Have you wondered how self-driving cars recognize objects on the roads and identify what direction to go in? Or how a computer in a car recognizes things around it? Or, how an electronic device made up of circuits and processors understands what’s in front of its camera?
It’s called Computer Vision – it detects and identifies objects (road signs, objects, or traffic lights). And this field of AI is what’s played a critical role in the development of autonomous vehicles.
The question, however, to ask is – how can a computer “see” things?
Let’s understand it here…
In very simple terms, computer vision is the method by which machines interpret things that are available in the form of images. We learned to associate things with words from the time we could crawl. It is easy for us to do so because of our cognitive capabilities as well as our ability to communicate effectively. But this isn’t the case with computers. They can neither speak nor think for themselves (of course, that is until artificial intelligence came trotting along). So how do computers read and understand images? For starters, they don’t look at images like we do. They understand images as pixels and allocate a specific value to each pixel in an image.
Shapes ‘X’ and ‘O’ represented using pixels (Source: Code.org)
As an example, consider two shapes ‘X’ and ‘O’. Put these characters into an image matrix that consists of a finite number of pixels. In traditional programming, we tell the computer that if the pixels at the top-most corners and the center of the matrix are coloured, it means that the matrix contains the shape ‘X’. If the corners and the center are not coloured, the matrix contains ‘O’. But what happens when the shapes do not occupy the whole of the image matrix? This is where machine learning plays an important role. This machine learning-based system is fed with thousands of images that belong to different shapes. The system then makes guesses about each of these images. With every pass, the system learns to distinguish between different shapes. Voila! We now have a system that can differentiate between different shapes!
The same technique is applied to any kind of computer vision. Be it recognizing roads, patterns, animals, or even faces, the machine learning algorithm learns from trial and error during the training phase and creates a “statistical model” (or a guesser, if you will). This is where things get a little technical. When we say that the machine learning algorithm helps to identify patterns from images, what we mean is that it employs “neural networks” with dozens of layers within them for input, pattern detection, and output.
There is another area that has been gaining interest over the years – image processing. Sometimes, image processing and computer vision are used interchangeably. But are they the same thing? The short answer is, no. Image processing, well, processes images where the input and the output are both images. As we saw earlier, computer vision tries to make sense out of an input which is an image! However, they can co-exist within the same framework. Computer vision may employ image processing techniques to obtain clearer and crisper images for recognition.
With the field’s market size expected to grow to around USD 43 billion within the year, computer vision is not showing any signs of slowing down. Computer vision has been rapidly changing the way computers learn and has simplified thousands of processes over the years. From having to program workflows to artificial intelligence-based techniques developing their own algorithms for precise decision making, computing has come a long way. Computer vision has helped machines in performing tasks including identifying objects, classifying them, matching different features, detecting patterns, and recognizing faces.

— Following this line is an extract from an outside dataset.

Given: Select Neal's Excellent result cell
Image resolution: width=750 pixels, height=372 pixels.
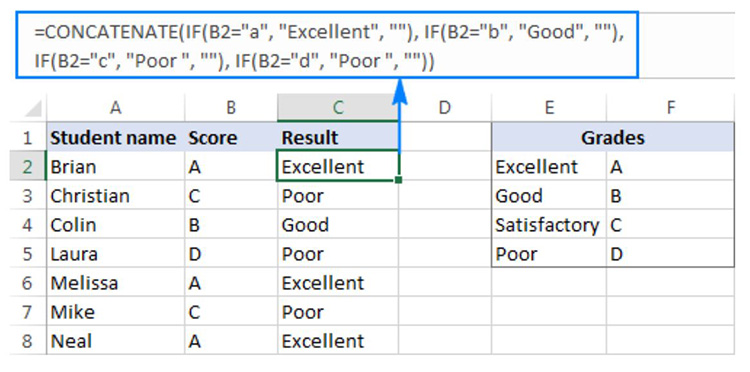Looking at the screenshot, I should pyautogui.click(x=338, y=341).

When it comes to the application of computer vision, one of the most prominent examples is its use in autonomous vehicles. The plethora of functions computer vision takes care of every second while the autonomous vehicle is plying on the road is simply astounding. It has also been transforming the way machines are used in areas such as manufacturing, facial recognition services, financial services (analyzing bills, delivering verdicts based on graphs), agriculture, content moderation on social media (where potentially offensive content may be removed or flag without the need for manual verification), healthcare (detection of diseases in the human body), surveillance (by governments or other agencies to identify people engaged in antisocial activities), and e-commerce (categorizing products without the need for human intervention). With more and more research being carried out in the field, we might be looking at a future where even the blind could depend on computer vision to identify things.